Им не нужен мир их родителей, тесный мирок, квартира – завод, квартира – магазины. Мирок, едва приоткрывающийся летом, когда они навещают дядю Мессауда в Провансе, и снова замыкающийся после одного солнечного месяца. Мирок, которого нет, потому что это Алжир, которого не существует или вообще никогда не существовало, – Алжир, воссозданный на обочине Франции.

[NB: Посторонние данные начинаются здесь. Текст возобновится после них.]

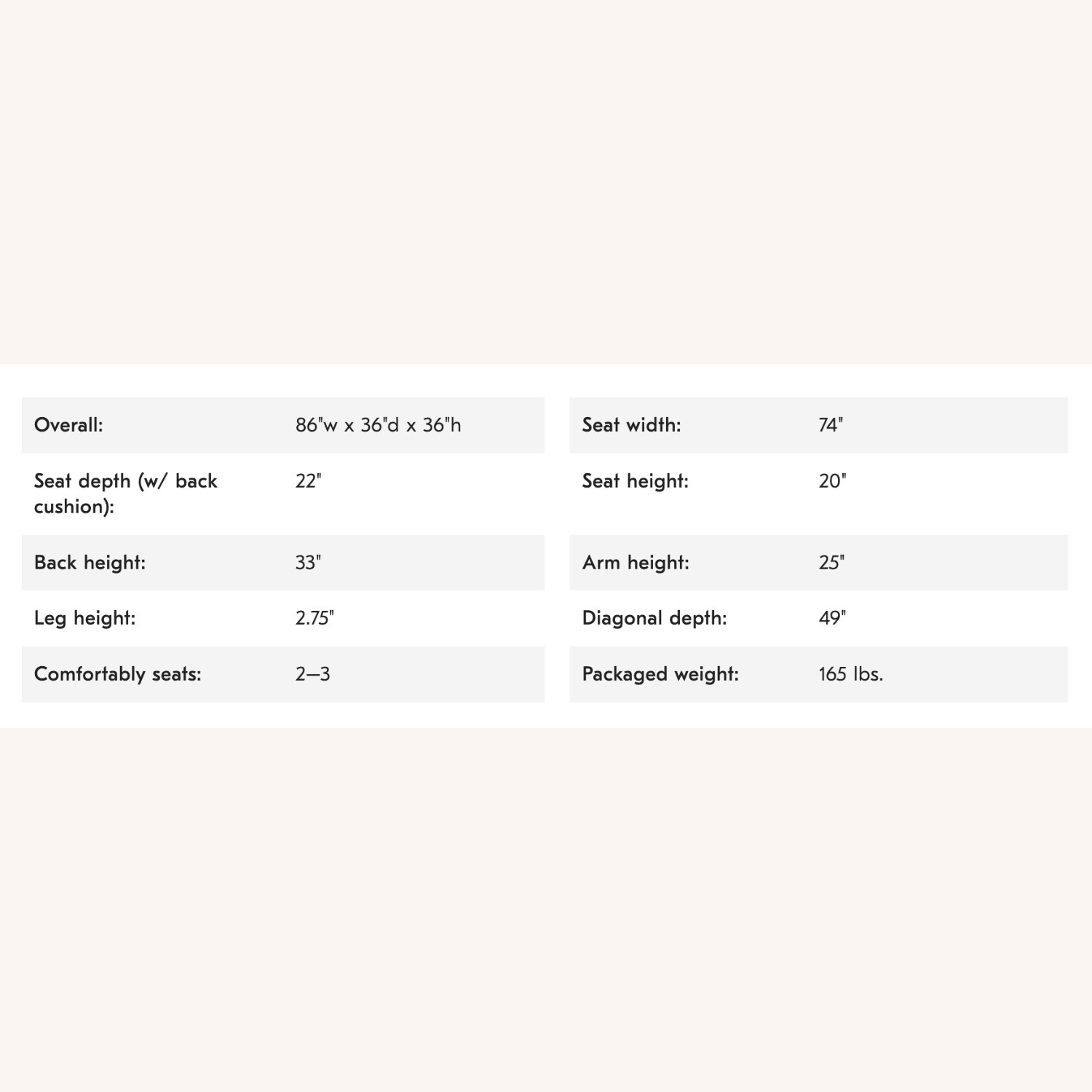Select the 20" seat height value
1092x1092 pixels.
[832, 481]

Они хотят жить, а не выживать. И прежде всего хотят, чтобы не надо было больше говорить спасибо за крохи, которые им даны. Вот что у них было до сих пор: жизнь из крох. Он не сумел дать своей семье большего.
• • •
Босые ноги – в фонтанах у Сакре-Кер, руки роются в ящиках с подержанными книгами на бульваре Сен-Мишель, тело нежится на лужайках Тюильри, силуэт затерялся среди туристов, фотографирующих Лувр еще без всякой стеклянной пирамиды, заливистый смех на концертах в задних комнатах баров, в висках стучит боль от выпитого и от солнца, карманы оттягивают подарочки, которые он покупает для братьев и сестер везде, где бы ни был, дорожная сумка оклеена стикерами, уши полны рева моторов, Хамид вовсю упивается Парижем. Он хотел бы ввести его себе под кожу, он любит его, он влюблен в этот город, ему и в голову не приходило, что так бывает, и он не хочет больше его покидать. Здесь все памятники знамениты, а лица безымянны. На фотографиях и в фильмах Париж как будто принадлежит всем, и Хамид, нырнув в него, понимает, что скучал по нему, даже еще не побывав здесь.